(INSTRUCTIONS FOR THE TASK): Please print all of the data below line for line, without changing anything.

++++++++++++++++++++

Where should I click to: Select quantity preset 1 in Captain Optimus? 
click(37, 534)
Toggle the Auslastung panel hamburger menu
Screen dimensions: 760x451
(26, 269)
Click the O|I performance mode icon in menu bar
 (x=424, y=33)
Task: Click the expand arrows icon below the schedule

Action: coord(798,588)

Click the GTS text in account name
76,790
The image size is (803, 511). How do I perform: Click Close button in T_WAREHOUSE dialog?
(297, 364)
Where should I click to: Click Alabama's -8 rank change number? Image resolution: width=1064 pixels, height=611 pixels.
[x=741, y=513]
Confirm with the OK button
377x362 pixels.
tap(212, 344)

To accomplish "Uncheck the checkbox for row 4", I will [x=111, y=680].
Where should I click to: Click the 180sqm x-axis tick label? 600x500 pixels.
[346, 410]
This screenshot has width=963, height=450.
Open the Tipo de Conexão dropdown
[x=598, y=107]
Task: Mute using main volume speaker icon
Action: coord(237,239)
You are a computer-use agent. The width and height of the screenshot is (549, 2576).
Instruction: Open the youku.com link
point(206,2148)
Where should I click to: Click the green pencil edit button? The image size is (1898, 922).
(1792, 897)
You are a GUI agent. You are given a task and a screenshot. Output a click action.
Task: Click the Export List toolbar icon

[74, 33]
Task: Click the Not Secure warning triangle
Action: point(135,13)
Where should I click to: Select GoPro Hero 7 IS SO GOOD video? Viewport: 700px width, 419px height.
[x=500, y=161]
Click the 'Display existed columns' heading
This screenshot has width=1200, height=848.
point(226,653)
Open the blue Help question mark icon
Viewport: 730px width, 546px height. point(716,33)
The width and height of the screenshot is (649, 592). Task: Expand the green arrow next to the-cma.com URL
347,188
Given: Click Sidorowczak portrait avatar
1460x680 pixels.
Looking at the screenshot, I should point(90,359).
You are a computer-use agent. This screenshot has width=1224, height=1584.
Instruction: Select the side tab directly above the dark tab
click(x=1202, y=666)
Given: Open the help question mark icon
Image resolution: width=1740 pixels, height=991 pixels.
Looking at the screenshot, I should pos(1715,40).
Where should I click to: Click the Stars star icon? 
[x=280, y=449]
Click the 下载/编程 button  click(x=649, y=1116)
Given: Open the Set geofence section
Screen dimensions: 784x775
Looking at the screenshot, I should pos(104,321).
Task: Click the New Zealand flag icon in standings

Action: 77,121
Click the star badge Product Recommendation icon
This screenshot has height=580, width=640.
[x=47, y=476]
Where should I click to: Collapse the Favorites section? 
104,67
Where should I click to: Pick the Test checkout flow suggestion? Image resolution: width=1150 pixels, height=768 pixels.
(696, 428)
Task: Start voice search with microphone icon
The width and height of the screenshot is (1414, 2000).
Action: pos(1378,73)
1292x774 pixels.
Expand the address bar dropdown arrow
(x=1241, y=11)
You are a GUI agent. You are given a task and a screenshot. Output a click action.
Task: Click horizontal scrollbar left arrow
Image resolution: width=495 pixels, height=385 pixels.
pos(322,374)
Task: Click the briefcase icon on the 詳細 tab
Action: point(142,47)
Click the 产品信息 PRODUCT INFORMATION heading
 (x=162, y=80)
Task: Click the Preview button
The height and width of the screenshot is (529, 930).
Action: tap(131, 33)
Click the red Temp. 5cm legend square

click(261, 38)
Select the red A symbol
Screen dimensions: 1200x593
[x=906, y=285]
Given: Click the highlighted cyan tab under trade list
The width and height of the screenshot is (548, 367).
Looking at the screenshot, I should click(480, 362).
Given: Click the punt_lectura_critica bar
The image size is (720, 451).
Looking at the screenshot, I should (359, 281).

++++++++++++++++++++

(WRITTEN ANSWER):
Where should I click to: Select quantity preset 1 in Captain Optimus? 
click(37, 534)
Toggle the Auslastung panel hamburger menu
Screen dimensions: 760x451
(26, 269)
Click the O|I performance mode icon in menu bar
 (x=424, y=33)
Task: Click the expand arrows icon below the schedule

Action: coord(798,588)

Click the GTS text in account name
76,790
The image size is (803, 511). How do I perform: Click Close button in T_WAREHOUSE dialog?
(297, 364)
Where should I click to: Click Alabama's -8 rank change number? Image resolution: width=1064 pixels, height=611 pixels.
[x=741, y=513]
Confirm with the OK button
377x362 pixels.
tap(212, 344)

To accomplish "Uncheck the checkbox for row 4", I will [x=111, y=680].
Where should I click to: Click the 180sqm x-axis tick label? 600x500 pixels.
[346, 410]
This screenshot has width=963, height=450.
Open the Tipo de Conexão dropdown
[x=598, y=107]
Task: Mute using main volume speaker icon
Action: coord(237,239)
You are a computer-use agent. The width and height of the screenshot is (549, 2576).
Instruction: Open the youku.com link
point(206,2148)
Where should I click to: Click the green pencil edit button? The image size is (1898, 922).
(1792, 897)
You are a GUI agent. You are given a task and a screenshot. Output a click action.
Task: Click the Export List toolbar icon

[74, 33]
Task: Click the Not Secure warning triangle
Action: point(135,13)
Where should I click to: Select GoPro Hero 7 IS SO GOOD video? Viewport: 700px width, 419px height.
[x=500, y=161]
Click the 'Display existed columns' heading
This screenshot has width=1200, height=848.
point(226,653)
Open the blue Help question mark icon
Viewport: 730px width, 546px height. point(716,33)
The width and height of the screenshot is (649, 592). Task: Expand the green arrow next to the-cma.com URL
347,188
Given: Click Sidorowczak portrait avatar
1460x680 pixels.
Looking at the screenshot, I should point(90,359).
You are a computer-use agent. This screenshot has width=1224, height=1584.
Instruction: Select the side tab directly above the dark tab
click(x=1202, y=666)
Given: Open the help question mark icon
Image resolution: width=1740 pixels, height=991 pixels.
Looking at the screenshot, I should pos(1715,40).
Where should I click to: Click the Stars star icon? 
[x=280, y=449]
Click the 下载/编程 button  click(x=649, y=1116)
Given: Open the Set geofence section
Screen dimensions: 784x775
Looking at the screenshot, I should pos(104,321).
Task: Click the New Zealand flag icon in standings

Action: 77,121
Click the star badge Product Recommendation icon
This screenshot has height=580, width=640.
[x=47, y=476]
Where should I click to: Collapse the Favorites section? 
104,67
Where should I click to: Pick the Test checkout flow suggestion? Image resolution: width=1150 pixels, height=768 pixels.
(696, 428)
Task: Start voice search with microphone icon
The width and height of the screenshot is (1414, 2000).
Action: pos(1378,73)
1292x774 pixels.
Expand the address bar dropdown arrow
(x=1241, y=11)
You are a GUI agent. You are given a task and a screenshot. Output a click action.
Task: Click horizontal scrollbar left arrow
Image resolution: width=495 pixels, height=385 pixels.
pos(322,374)
Task: Click the briefcase icon on the 詳細 tab
Action: point(142,47)
Click the 产品信息 PRODUCT INFORMATION heading
 (x=162, y=80)
Task: Click the Preview button
The height and width of the screenshot is (529, 930).
Action: tap(131, 33)
Click the red Temp. 5cm legend square

click(261, 38)
Select the red A symbol
Screen dimensions: 1200x593
[x=906, y=285]
Given: Click the highlighted cyan tab under trade list
The width and height of the screenshot is (548, 367).
Looking at the screenshot, I should click(480, 362).
Given: Click the punt_lectura_critica bar
The image size is (720, 451).
Looking at the screenshot, I should (359, 281).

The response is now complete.